Shares of internet service provider Uniti Group (ASX: UWL) ended 0.5% higher at AU$12.98 following FY21 financial results. The company’s revenue rose 175% to AU$159.9 million, while EBITDA grew significantly by 254% to AU$93.7 million. The operating cash flow of the company improved by 325% to AU$91.7 million, while free cash flow rocketed 379% to AU$64.2 million.

Ansell (ASX: ANN), a company engaged in manufacturing of protective industrial and medical gloves, saw its shares nosedive 9.19% to AU$36.78 despite declaring record dividend for 2021 financial year. The company announced a final dividend of 43.6 US cents, its highest dividend payment on record, after it reported robust growth in its earnings. The company’s sales surged 25.6% to US$2.02 billion, while profit jumped 57.5% to US$246.7 million. The earnings before interest and tax (EBIT) rose 56% to US$338 million. The company said that its earnings numbers were driven by strong demand for its products in light of the COVID-19 pandemic.

Shares of gold mining company OceanaGold (ASX: OGC) closed 3.17% higher at AU$2.28 after it temporarily suspended mining and most other activities at its Macraes and Waihi operations in New Zealand. The decision was taken after the New Zealand government implemented a country-wide COVID-19 alert level four lockdown. The miner expects both operations to be curtailed until at least Friday, but both remain in a state of operational readiness for a safe and rapid restart following the easing of restrictions.

Homegrown aged care operator Estia Health’s (ASX: EHE) shares rose 3.6% to AU$2.32 after it posted robust earnings. Profit after tax rebounded to AU$6 million, compared to AU$116.9 million loss in the last fiscal, on the back of government funding and grants. Revenue increased 4.4% to AU$665.4 million in the 2021 financial year. It also declared a final dividend of 2.3 cents per share. The company stated that the result indicated the ongoing funding and financing challenges being faced by the residential aged care sector, particularly in the midst of the COVID-19 pandemic.

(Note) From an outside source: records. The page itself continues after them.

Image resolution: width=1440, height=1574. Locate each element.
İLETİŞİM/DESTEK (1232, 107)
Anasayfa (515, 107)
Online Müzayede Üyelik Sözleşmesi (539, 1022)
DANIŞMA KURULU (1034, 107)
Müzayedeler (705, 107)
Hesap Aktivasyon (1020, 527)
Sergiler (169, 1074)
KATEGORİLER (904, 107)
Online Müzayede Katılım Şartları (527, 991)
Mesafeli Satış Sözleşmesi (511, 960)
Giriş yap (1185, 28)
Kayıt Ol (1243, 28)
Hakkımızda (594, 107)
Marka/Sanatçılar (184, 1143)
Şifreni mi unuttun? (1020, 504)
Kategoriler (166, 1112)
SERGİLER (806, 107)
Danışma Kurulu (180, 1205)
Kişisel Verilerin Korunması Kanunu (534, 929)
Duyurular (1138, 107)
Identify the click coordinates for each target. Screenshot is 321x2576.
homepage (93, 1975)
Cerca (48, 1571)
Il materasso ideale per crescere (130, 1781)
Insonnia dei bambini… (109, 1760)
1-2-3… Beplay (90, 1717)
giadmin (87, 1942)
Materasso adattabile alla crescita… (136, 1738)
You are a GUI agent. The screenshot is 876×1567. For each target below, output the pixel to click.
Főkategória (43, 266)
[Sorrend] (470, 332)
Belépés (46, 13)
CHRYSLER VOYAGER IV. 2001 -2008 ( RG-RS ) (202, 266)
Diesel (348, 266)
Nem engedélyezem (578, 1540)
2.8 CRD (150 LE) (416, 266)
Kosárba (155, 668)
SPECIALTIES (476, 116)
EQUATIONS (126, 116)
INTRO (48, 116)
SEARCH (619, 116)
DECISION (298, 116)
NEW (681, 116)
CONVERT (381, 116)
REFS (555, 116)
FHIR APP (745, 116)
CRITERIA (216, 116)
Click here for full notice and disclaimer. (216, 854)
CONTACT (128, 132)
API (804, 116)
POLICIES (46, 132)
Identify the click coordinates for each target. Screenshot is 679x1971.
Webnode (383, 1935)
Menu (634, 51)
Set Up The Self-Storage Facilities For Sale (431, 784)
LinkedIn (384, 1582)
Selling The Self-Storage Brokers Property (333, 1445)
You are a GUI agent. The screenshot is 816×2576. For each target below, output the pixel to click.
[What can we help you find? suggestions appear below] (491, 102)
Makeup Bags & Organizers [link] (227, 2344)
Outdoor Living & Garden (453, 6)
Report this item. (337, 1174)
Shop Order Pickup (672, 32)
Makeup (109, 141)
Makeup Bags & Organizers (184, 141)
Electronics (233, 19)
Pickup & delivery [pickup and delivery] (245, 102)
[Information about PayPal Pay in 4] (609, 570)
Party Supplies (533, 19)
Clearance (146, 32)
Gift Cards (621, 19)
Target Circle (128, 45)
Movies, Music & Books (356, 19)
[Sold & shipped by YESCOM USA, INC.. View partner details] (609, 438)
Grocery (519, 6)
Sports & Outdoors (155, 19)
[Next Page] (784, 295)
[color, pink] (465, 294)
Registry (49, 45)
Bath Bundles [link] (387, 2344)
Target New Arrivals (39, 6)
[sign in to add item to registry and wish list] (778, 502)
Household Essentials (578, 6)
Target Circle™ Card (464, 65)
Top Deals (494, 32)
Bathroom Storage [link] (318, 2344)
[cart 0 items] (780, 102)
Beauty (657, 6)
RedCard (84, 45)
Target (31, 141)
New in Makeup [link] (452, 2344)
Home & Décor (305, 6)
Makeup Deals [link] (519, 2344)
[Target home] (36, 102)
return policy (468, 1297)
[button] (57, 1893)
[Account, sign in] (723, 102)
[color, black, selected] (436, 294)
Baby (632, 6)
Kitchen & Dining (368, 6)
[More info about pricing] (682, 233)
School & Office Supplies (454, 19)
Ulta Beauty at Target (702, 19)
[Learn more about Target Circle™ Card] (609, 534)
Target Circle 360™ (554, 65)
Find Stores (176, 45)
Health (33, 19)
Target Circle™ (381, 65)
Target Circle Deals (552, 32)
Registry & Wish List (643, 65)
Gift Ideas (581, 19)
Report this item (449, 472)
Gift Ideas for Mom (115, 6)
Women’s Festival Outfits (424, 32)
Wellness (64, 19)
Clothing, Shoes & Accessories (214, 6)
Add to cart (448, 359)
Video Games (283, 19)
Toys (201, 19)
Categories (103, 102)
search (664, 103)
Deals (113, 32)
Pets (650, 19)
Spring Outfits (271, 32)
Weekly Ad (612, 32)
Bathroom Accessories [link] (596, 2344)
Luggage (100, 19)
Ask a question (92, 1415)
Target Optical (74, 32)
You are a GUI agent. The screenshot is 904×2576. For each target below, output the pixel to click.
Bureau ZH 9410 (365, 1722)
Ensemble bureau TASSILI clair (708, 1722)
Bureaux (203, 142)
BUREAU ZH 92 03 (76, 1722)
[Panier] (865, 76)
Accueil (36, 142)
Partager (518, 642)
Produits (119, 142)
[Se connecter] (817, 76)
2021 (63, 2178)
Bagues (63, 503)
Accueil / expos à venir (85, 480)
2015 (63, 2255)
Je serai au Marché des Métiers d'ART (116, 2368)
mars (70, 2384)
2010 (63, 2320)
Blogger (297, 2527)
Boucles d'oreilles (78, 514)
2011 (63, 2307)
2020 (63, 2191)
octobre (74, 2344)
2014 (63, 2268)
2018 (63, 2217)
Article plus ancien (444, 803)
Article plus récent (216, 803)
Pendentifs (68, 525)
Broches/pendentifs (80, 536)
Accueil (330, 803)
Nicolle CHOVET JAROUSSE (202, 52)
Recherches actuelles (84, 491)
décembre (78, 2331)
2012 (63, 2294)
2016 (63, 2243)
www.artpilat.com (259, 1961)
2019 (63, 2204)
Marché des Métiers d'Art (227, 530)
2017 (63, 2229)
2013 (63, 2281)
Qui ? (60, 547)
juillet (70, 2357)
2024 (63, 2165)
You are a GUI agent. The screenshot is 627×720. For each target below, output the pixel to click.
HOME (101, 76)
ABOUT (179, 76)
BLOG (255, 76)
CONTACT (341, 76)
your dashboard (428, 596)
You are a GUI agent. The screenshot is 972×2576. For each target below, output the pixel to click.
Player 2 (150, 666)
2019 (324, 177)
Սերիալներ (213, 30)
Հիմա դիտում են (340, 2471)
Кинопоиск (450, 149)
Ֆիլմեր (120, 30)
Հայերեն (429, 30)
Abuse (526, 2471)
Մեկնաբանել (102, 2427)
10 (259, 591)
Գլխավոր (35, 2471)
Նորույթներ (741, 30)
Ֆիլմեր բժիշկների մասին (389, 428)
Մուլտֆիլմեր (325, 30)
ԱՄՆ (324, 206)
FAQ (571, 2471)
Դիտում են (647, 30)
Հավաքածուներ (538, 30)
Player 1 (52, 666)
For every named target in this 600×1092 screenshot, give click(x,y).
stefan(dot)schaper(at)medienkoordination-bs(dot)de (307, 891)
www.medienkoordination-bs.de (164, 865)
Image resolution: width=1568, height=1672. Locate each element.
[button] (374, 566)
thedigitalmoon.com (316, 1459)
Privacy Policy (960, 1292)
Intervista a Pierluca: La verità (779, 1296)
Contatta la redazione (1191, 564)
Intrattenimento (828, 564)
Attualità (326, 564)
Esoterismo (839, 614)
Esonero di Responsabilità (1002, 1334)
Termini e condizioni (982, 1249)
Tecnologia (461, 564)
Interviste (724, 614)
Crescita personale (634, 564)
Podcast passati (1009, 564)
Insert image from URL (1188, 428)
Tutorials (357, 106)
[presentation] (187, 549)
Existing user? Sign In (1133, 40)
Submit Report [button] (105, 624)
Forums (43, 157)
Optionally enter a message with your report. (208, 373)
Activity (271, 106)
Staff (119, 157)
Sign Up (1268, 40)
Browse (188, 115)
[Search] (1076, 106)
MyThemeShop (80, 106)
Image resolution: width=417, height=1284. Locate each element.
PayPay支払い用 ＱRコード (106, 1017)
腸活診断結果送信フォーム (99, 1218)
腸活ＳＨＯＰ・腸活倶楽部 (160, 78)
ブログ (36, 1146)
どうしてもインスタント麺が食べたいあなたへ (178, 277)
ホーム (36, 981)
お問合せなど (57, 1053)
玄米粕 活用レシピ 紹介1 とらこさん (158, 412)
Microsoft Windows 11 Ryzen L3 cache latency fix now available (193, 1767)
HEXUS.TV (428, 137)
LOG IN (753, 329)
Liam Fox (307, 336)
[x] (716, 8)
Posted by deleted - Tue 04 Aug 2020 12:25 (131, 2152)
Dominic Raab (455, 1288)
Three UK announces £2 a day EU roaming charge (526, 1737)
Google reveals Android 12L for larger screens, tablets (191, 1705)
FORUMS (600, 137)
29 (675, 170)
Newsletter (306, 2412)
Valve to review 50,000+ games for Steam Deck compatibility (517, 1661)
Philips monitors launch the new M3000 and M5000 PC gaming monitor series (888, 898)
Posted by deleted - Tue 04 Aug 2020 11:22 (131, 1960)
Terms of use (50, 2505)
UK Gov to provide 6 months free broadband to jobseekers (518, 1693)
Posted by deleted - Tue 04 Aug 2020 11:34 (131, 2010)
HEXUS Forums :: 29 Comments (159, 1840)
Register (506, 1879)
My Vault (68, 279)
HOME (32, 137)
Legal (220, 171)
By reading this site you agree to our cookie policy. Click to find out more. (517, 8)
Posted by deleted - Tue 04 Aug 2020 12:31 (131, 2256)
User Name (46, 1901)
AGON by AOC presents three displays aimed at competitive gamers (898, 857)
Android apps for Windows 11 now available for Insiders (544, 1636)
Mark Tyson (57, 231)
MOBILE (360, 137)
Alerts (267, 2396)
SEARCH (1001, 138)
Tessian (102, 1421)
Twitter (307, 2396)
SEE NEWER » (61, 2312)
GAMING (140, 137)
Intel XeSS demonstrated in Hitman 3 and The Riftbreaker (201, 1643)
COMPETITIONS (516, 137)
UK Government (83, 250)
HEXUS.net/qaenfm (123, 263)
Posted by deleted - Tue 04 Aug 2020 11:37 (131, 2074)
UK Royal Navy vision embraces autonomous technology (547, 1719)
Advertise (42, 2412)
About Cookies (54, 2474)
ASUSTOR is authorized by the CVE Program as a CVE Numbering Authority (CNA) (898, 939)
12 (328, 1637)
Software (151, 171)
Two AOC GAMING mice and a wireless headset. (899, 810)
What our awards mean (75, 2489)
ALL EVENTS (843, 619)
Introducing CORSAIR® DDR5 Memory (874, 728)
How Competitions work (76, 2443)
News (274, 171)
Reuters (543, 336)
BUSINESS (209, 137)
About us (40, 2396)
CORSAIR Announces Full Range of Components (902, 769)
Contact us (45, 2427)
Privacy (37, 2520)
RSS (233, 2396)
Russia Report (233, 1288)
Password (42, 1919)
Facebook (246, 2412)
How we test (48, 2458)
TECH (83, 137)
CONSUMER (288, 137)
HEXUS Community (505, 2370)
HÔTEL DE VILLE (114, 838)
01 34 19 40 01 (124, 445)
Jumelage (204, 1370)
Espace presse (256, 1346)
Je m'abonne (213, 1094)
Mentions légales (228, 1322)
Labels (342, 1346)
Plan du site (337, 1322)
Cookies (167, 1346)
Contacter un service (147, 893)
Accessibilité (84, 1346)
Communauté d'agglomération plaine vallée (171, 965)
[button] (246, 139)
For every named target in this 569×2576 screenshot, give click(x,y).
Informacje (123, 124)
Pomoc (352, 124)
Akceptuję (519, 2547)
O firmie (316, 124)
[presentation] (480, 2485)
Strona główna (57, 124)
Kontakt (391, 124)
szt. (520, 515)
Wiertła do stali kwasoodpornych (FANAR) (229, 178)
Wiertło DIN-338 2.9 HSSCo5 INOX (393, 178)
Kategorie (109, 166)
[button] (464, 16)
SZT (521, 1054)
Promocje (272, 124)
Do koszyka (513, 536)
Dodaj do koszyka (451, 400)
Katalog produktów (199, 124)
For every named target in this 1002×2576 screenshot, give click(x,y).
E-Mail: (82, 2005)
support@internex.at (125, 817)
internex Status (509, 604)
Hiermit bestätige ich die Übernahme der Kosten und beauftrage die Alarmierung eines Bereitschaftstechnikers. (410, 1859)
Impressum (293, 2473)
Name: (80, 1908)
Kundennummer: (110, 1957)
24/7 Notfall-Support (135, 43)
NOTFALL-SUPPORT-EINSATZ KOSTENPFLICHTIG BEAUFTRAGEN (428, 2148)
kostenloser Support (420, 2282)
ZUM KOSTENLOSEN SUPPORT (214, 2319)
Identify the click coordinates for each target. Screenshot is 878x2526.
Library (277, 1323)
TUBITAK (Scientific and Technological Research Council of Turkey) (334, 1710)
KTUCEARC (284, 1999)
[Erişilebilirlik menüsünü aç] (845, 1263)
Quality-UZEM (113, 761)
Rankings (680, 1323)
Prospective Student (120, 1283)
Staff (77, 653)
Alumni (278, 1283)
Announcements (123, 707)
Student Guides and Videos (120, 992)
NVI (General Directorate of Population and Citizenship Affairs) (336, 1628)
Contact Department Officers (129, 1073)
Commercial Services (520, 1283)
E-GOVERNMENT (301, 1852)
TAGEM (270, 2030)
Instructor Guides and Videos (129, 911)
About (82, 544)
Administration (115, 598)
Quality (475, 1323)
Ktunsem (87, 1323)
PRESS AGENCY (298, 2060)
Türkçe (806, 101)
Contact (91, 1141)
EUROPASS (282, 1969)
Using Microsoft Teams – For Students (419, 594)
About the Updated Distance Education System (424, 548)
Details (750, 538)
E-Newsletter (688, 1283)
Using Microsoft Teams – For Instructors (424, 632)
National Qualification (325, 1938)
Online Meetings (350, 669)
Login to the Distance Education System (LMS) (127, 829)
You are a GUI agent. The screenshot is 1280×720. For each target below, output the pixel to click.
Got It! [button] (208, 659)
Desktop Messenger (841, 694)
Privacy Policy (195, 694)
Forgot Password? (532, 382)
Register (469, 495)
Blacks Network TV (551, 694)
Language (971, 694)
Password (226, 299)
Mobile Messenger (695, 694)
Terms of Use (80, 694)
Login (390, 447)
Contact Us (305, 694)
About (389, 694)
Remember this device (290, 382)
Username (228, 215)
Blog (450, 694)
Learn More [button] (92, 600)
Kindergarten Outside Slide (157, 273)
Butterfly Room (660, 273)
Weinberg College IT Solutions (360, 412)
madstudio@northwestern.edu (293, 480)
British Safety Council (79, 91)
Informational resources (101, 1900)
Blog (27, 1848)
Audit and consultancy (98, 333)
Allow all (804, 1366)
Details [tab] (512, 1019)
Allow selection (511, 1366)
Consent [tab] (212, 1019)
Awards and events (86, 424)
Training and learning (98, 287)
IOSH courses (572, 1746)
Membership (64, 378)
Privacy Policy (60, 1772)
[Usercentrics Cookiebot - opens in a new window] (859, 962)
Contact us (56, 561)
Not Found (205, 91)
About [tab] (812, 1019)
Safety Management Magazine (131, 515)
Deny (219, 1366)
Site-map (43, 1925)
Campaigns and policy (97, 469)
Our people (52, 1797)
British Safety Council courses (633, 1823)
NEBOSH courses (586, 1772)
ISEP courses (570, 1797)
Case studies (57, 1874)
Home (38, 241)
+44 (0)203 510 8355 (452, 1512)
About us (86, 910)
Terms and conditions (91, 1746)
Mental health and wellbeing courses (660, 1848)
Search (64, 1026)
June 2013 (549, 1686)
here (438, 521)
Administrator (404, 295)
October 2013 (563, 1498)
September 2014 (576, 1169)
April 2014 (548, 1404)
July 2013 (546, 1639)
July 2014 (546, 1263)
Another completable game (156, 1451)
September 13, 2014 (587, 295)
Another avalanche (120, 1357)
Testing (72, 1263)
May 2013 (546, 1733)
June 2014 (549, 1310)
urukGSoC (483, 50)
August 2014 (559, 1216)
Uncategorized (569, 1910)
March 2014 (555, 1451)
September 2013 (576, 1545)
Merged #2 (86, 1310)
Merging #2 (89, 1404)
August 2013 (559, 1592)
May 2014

Voice communication software firm MNF Group (ASX: MNF) saw its shares rise 10.5% to AU$6.40 on solid earnings for the 2021 financial year. The recurring revenue climbed 12% to AU$113.2 million, while earnings before interest, tax, depreciation, and amortisation (EBITDA) rose 13% to AU$43.1 million. The earnings were at the top end of guidance, supported by rise in phone number growth. Underlying net profit after tax and amortisation surged 16% to AU$19.2 million. Boosted by strong earnings, the company raised its dividends by 25% to 7.6 cents per share.

Australian investment fund Spark Infrastructure (ASX: SKI) shares ended marginally higher by 0.4% to AU$2.83 after it released results for the six months ended June 30, 2021. The regulated and contracted asset base (RCAB) increased  4.5% to AU$6.9 billion in the first half of the year, while look-through net operating cash flow rose 6.6% to AU$201.2 million. Standalone net operating cash flow climbed 14.7% to AU$51.6 million. Spark also declared an interim dividend of 6.5 cents per share, in line with its guidance provided at the start of the year.

Shares of Pepper Money (ASX: PPM) jumped 7.7% to AU$2.80 after the consumer finance company upgraded its earnings outlook. The company’s net profit surged 41% to AU$56 million on a statutory basis, and the same surged 57 per cent to AU$66.1 million on a pro forma basis, for the six months ended June 30, 2021. Lending assets under management (AUM) rose 5.2% to AU$14.3 billion, compared to the same period last year, helped by strong demand across all asset classes. The company said that it is well positioned to fund future growth after completing AU$1.5 billion in securitisation transactions and an increase of AU$0.7 billion in prime warehouse capacity, as on 30 June 2021. The company, however, has not declared any interim dividend.